Academic Mondays: Funny and Friendly?

This semester I am not teaching any foreign language courses and it is wonderful. Last semester on Facebook, I completed the quiz “What kind of elementary school teacher are you?” with the result Funny and Friendly.

You are a very funny and friendly teacher. You like to make your classroom a fun place to be. Childhood is supposed to be fun and you believe school should be no different. Children will not learn if they don’t want to be there.

You incorporate humor into your lessons. Students smile and laugh in your classroom. You love to have them work with partners or in groups so they can help each other and talk about what they are learning. Students love being in your classroom because they have such a good time, they don’t even realize how much they are learning.

Sometimes your classroom might get a little loud because of all the fun that’s going on, but you know that they are truly learning and let them continue on.

This is true even though I don’t actually like group projects or playing games in class.
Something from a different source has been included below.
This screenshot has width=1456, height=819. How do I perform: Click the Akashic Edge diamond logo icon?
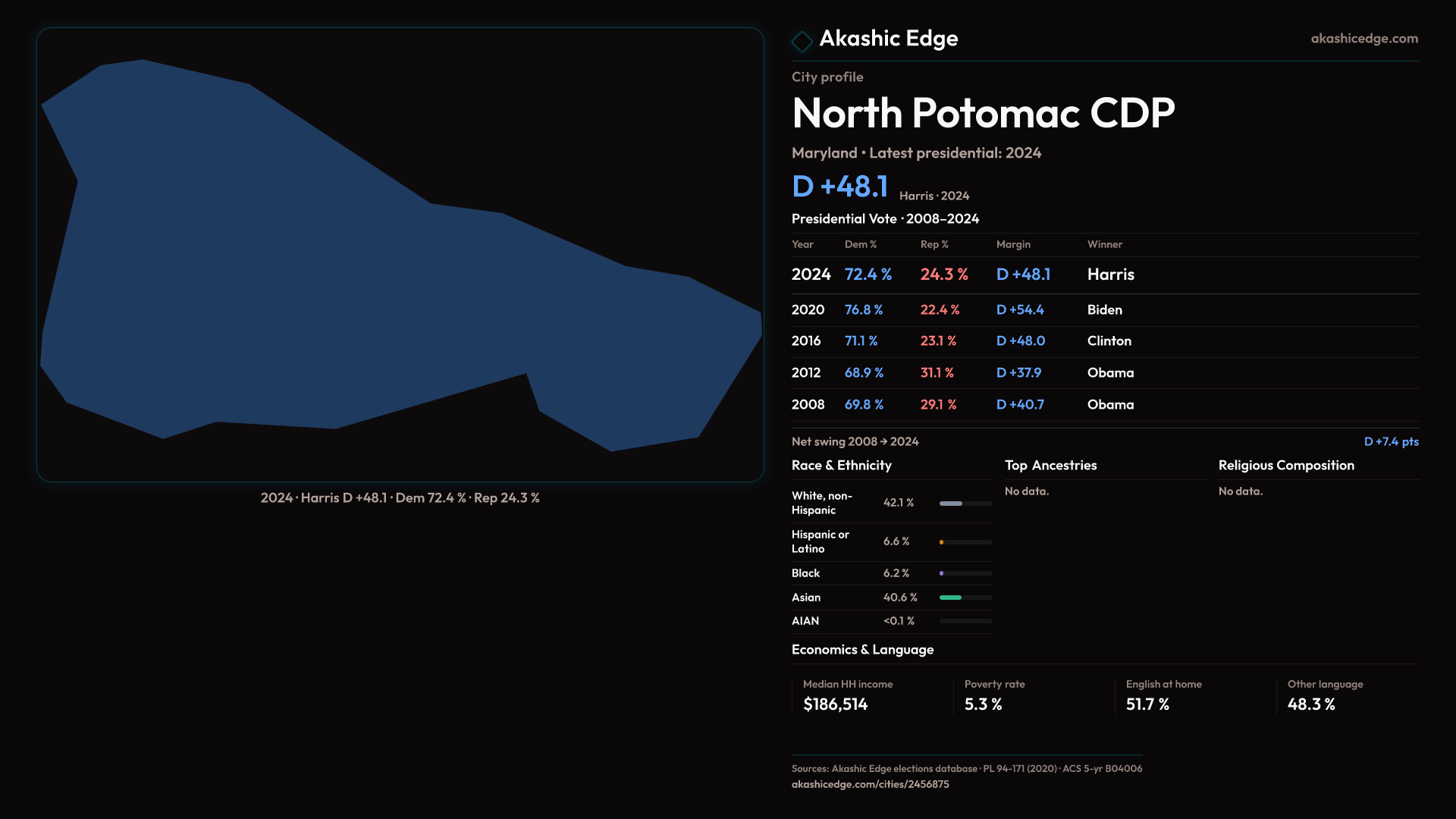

It is why I was a good T.A. of foreign languages to students who had not already had the spirit beaten out of them by nuns or No Child Left Behind. I am, however, a terrible professor of the same subject for people who just want preparation for tests based on mechanics, rewards for spelling right, and punishment for spelling wrong.

I am worse yet for consumer-style students who believe the language should behave as they wish it to do, or who want to choose which parts of it they are willing to learn and which parts they prefer not to know. I find it terribly humiliating to have to “negotiate professionally” with attitudes like these. That is why I so dislike being a professor.
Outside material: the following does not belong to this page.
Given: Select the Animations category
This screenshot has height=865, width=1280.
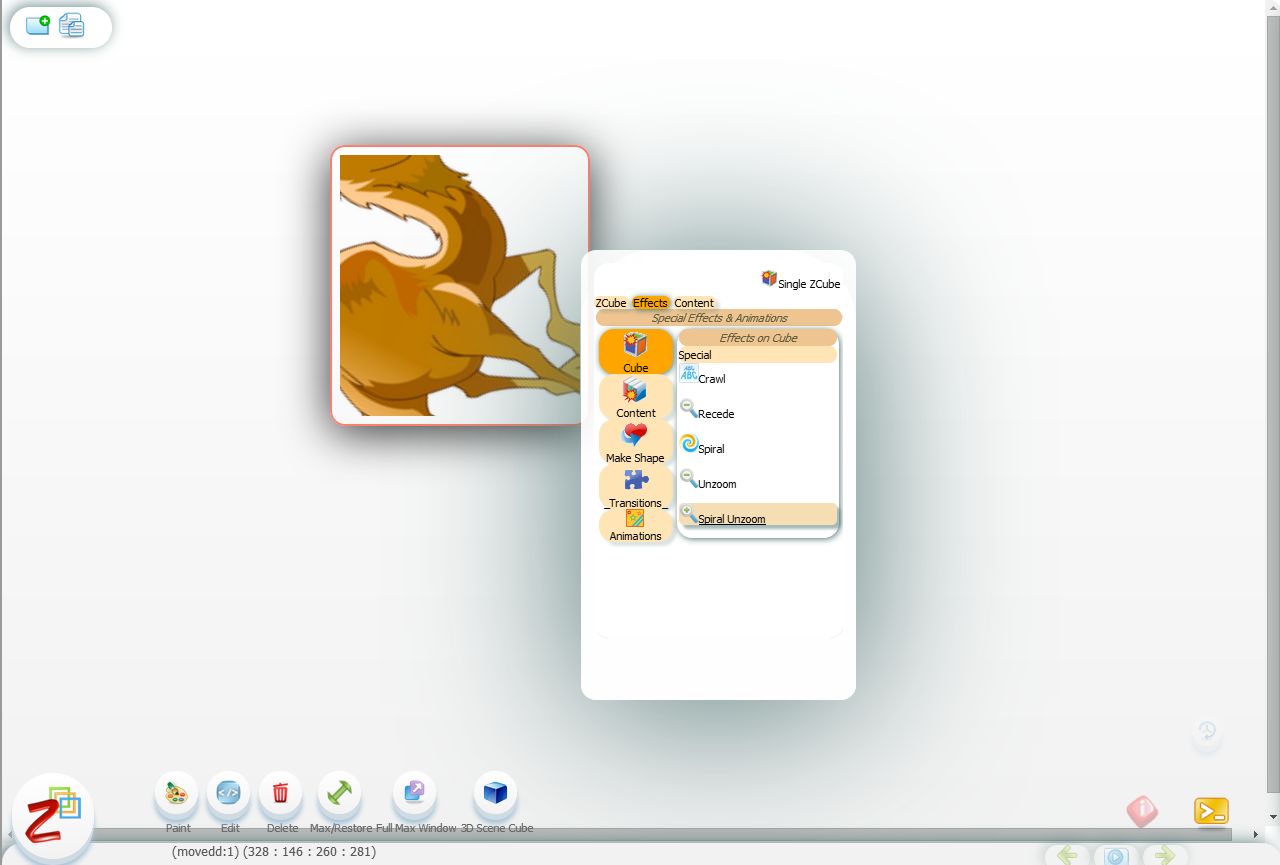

I feel so sorry for the students, realizing how mistreated they have been, and how much pain they have been taught to reinflict upon themselves. I am horrified to see that they have spent their entire lives so far chained to a desk and a mechanics workbook, with someone ready to hit them for the slightest misstep.

I had a student from Other State Regional University last year who said: “Why do Louisiana students not realize that it is all right to take a risk and try something new, even if you make a mistake? Do people here not realize that that is the fastest way to learn? If I try to stretch myself to my limits with the advanced questions and make a mistake, will it hurt my grade in your class? It would not have at Other State Regional University, but having seen how people react here, I just wanted to make sure.”

I am funny and friendly but it is probably far too late to have fun and friendliness work on people from here. I have tried that and they do not take it seriously. Next year I intend to be more severe. Louisiana is allegedly the happiest state in the Union but I think [that is because] it is masochistic.

Axé.


6 thoughts on “Academic Mondays: Funny and Friendly?

  1. Someone who is from here suggested that it was because people don’t have anything to compare it to. Most of the unhappy states seem to be the more conscious ones! NY, MA, IL, CA…. Oddly, the high suicide states of WA and OR are not among the most unhappy.

    [I have to pray for 8 days now … gave my anti anxiety drug to my colleague up for tenure so ze can be calm enough to actually finish making hir dossier … that means 8 drug free days for me now, it will be a Test.]

    [The Test will involve mentally fighting the demon of self limitation and its accompanying states of terror and stasis. I think I can do it.]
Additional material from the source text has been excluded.